One of them, an officer, smashed Davis’s skull off the concrete floor “like a basketball.”

After years of obfuscation, Sandy Ray met with the state's “tough on crime” top lawyer a state official, who told her that the authorities would not press charges. Gadson, who faced more than 20 separate lawsuits alleging brutality, was promoted. The state paid for his legal bills, as well as those of every guard—part of the $51m used by the state of Alabama in the past five years to protect officers from wrongdoing claims.

Compulsory Work: A Modern-Day Slavery Scheme

The government profits economically from continued mass incarceration without oversight. The film describes the alarming extent and hypocrisy of the prison system's labor program, a forced-labor arrangement that essentially operates as a present-day version of chattel slavery. The system supplies $450 million in goods and work to the government annually for virtually no pay.

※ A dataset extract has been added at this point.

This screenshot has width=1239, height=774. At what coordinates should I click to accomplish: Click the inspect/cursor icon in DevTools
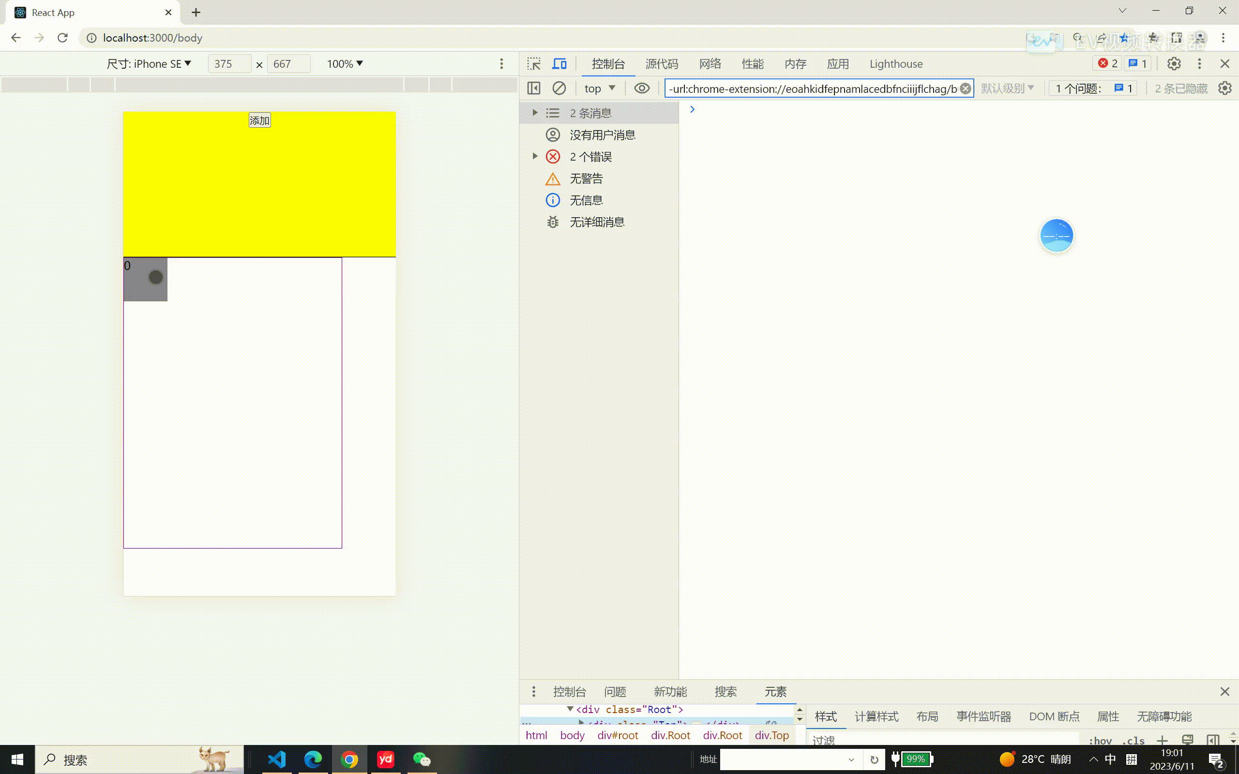click(x=535, y=63)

In the program, incarcerated laborers, overwhelmingly Black Alabamians considered unsuitable for society, earn $2 a day—the identical daily wage rate set by the state for imprisoned workers in the year 1927, at the peak of racial segregation. They work more than half a day for corporate entities or government locations including the government building, the executive residence, the Alabama supreme court, and local government entities.

“They trust me to work in the community, but they refuse me to give me parole to leave and return to my loved ones.”

Such workers are numerically less likely to be paroled than those who are do not participate, even those considered a higher public safety threat. “That gives you an idea of how valuable this low-cost labor is to the state, and how important it is for them to keep people imprisoned,” stated Jarecki.

State-wide Strike and Ongoing Fight

The documentary culminates in an incredible achievement of activism: a system-wide prisoners’ work stoppage demanding improved treatment in 2022, organized by an activist and his co-organizer. Contraband cell phone video shows how ADOC broke the strike in less than two weeks by depriving inmates collectively, assaulting Council, sending personnel to intimidate and attack participants, and severing contact from strike leaders.

A Country-wide Issue Outside One State

The strike may have failed, but the lesson was evident, and beyond the borders of Alabama. Council concludes the documentary with a plea for change: “The things that are taking place in this state are happening in every region and in your name.”

Starting with the documented abuses at New York’s a prison facility, to the state of California's deployment of 1,100 incarcerated firefighters to the danger zones of the LA wildfires for below standard pay, “you see similar things in most jurisdictions in the union,” noted Jarecki.

“This isn’t only one state,” said the co-director. “We’re witnessing a resurgence of ‘tough on crime’ approaches and rhetoric, and a punitive approach to {everything
Sheila Orozco
Sheila Orozco

A passionate local guide with over 10 years of experience in sharing Bergamo's rich history and hidden gems with visitors from around the world.